[Stored dataset items]
-=-=-=-=-
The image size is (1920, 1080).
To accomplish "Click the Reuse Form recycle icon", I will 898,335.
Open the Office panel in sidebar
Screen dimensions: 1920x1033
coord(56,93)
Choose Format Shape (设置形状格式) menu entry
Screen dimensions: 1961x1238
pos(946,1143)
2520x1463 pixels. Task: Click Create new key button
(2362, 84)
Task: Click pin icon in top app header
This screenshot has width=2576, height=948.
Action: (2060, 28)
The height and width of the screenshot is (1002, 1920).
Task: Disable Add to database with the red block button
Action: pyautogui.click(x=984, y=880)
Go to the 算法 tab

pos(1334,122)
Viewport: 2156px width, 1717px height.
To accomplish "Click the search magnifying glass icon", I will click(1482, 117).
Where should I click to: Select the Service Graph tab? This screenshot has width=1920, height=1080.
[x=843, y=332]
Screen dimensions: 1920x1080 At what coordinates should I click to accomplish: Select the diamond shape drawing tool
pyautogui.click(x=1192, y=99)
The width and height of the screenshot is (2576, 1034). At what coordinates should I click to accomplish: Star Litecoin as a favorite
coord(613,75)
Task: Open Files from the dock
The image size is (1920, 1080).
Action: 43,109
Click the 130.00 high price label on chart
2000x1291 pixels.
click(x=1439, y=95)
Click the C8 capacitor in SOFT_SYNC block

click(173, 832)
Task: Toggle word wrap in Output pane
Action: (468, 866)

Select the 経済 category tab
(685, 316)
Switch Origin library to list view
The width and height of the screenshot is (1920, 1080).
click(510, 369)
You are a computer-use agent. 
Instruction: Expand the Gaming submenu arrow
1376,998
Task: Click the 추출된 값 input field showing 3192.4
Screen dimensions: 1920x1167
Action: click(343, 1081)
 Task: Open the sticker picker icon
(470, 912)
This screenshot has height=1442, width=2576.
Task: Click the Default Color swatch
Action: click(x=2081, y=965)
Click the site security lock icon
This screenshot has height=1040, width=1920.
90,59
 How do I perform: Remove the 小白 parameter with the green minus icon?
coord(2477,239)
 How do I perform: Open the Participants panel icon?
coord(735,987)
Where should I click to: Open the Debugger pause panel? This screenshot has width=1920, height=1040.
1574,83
-=-=-=-=-
### TASK TO CARRY OUT
Could you please repeat the data exactly as given?

### ANSWER TO THE PROBLEM
The image size is (1920, 1080).
To accomplish "Click the Reuse Form recycle icon", I will 898,335.
Open the Office panel in sidebar
Screen dimensions: 1920x1033
coord(56,93)
Choose Format Shape (设置形状格式) menu entry
Screen dimensions: 1961x1238
pos(946,1143)
2520x1463 pixels. Task: Click Create new key button
(2362, 84)
Task: Click pin icon in top app header
This screenshot has width=2576, height=948.
Action: (2060, 28)
The height and width of the screenshot is (1002, 1920).
Task: Disable Add to database with the red block button
Action: pyautogui.click(x=984, y=880)
Go to the 算法 tab

pos(1334,122)
Viewport: 2156px width, 1717px height.
To accomplish "Click the search magnifying glass icon", I will click(1482, 117).
Where should I click to: Select the Service Graph tab? This screenshot has width=1920, height=1080.
[x=843, y=332]
Screen dimensions: 1920x1080 At what coordinates should I click to accomplish: Select the diamond shape drawing tool
pyautogui.click(x=1192, y=99)
The width and height of the screenshot is (2576, 1034). At what coordinates should I click to accomplish: Star Litecoin as a favorite
coord(613,75)
Task: Open Files from the dock
The image size is (1920, 1080).
Action: 43,109
Click the 130.00 high price label on chart
2000x1291 pixels.
click(x=1439, y=95)
Click the C8 capacitor in SOFT_SYNC block

click(173, 832)
Task: Toggle word wrap in Output pane
Action: (468, 866)

Select the 経済 category tab
(685, 316)
Switch Origin library to list view
The width and height of the screenshot is (1920, 1080).
click(510, 369)
You are a computer-use agent. 
Instruction: Expand the Gaming submenu arrow
1376,998
Task: Click the 추출된 값 input field showing 3192.4
Screen dimensions: 1920x1167
Action: click(343, 1081)
 Task: Open the sticker picker icon
(470, 912)
This screenshot has height=1442, width=2576.
Task: Click the Default Color swatch
Action: click(x=2081, y=965)
Click the site security lock icon
This screenshot has height=1040, width=1920.
90,59
 How do I perform: Remove the 小白 parameter with the green minus icon?
coord(2477,239)
 How do I perform: Open the Participants panel icon?
coord(735,987)
Where should I click to: Open the Debugger pause panel? This screenshot has width=1920, height=1040.
1574,83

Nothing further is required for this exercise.